| PROBLEM DETAILS |
Your answer must be an exact copy of the records below, with every picture left out.

| AVAILABLE RECORDS |
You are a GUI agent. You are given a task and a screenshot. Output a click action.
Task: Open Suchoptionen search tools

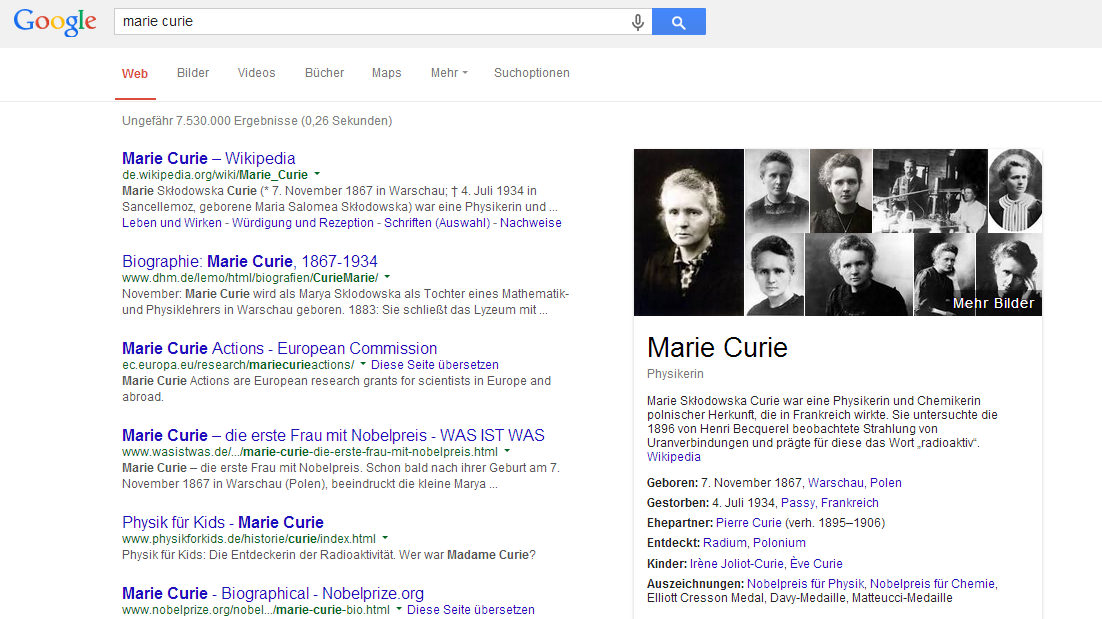(532, 73)
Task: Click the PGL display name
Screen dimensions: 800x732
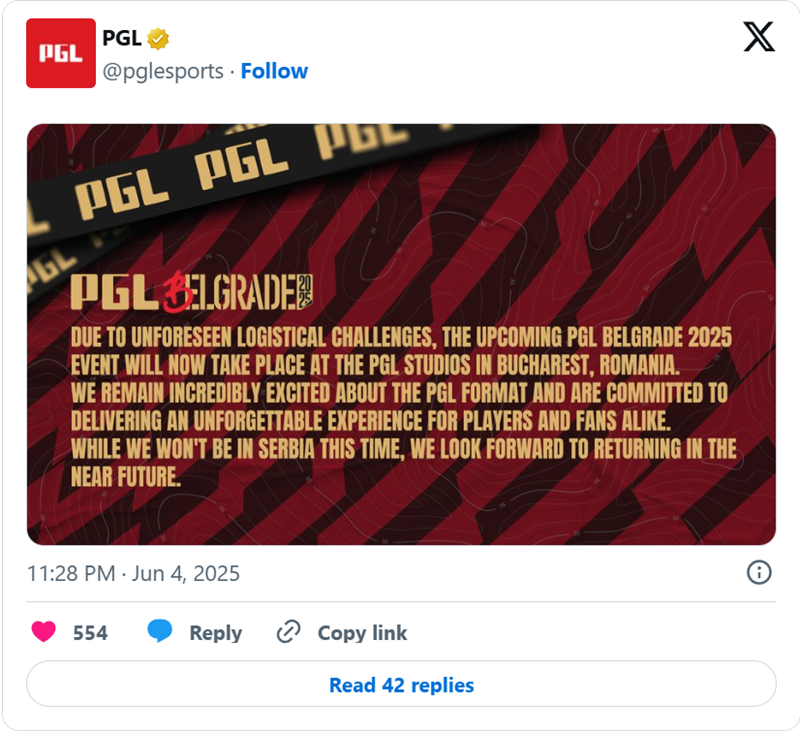Action: click(122, 39)
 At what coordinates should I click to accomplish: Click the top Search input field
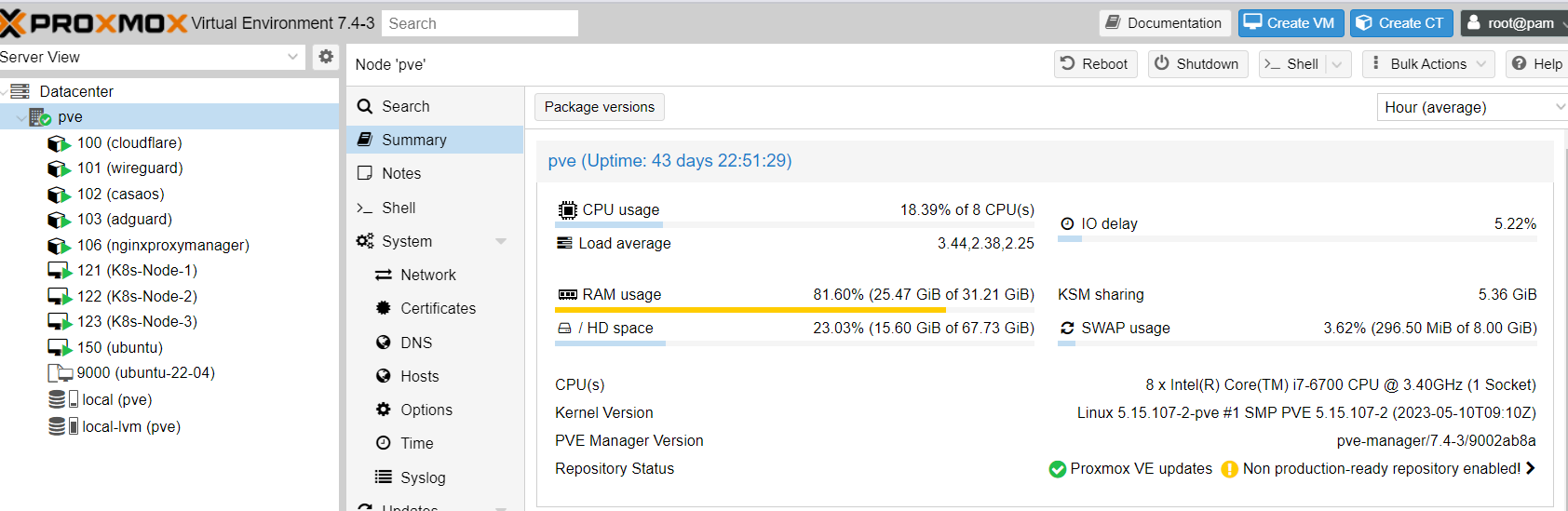(x=480, y=23)
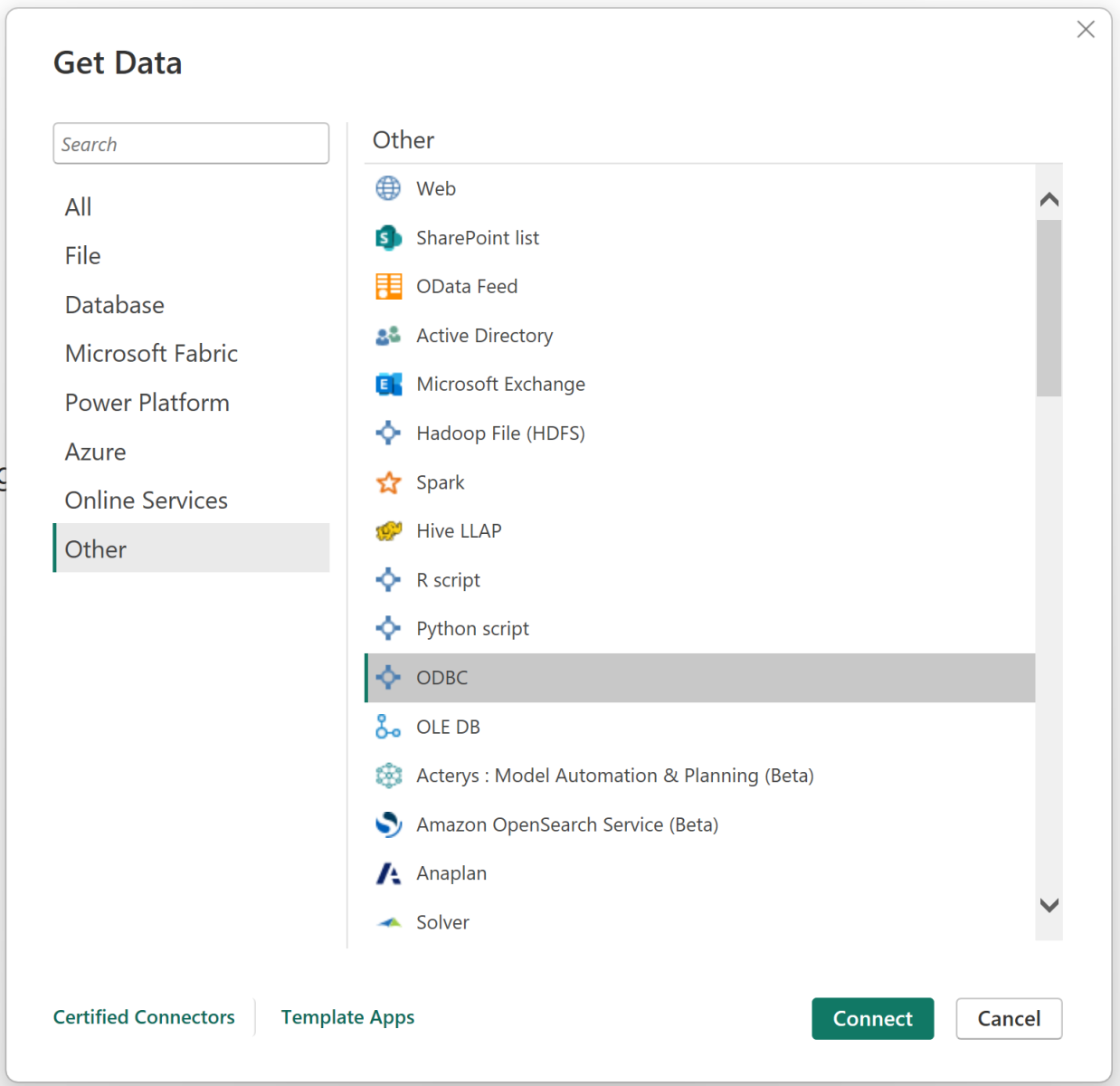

| RESULT OF THIS EXERCISE |
You are a GUI agent. You are given a task and a screenshot. Output a click action.
Task: Open Suchoptionen search tools

(532, 73)
Task: Click the PGL display name
Screen dimensions: 800x732
Action: click(122, 39)
 At what coordinates should I click to accomplish: Click the top Search input field
(x=480, y=23)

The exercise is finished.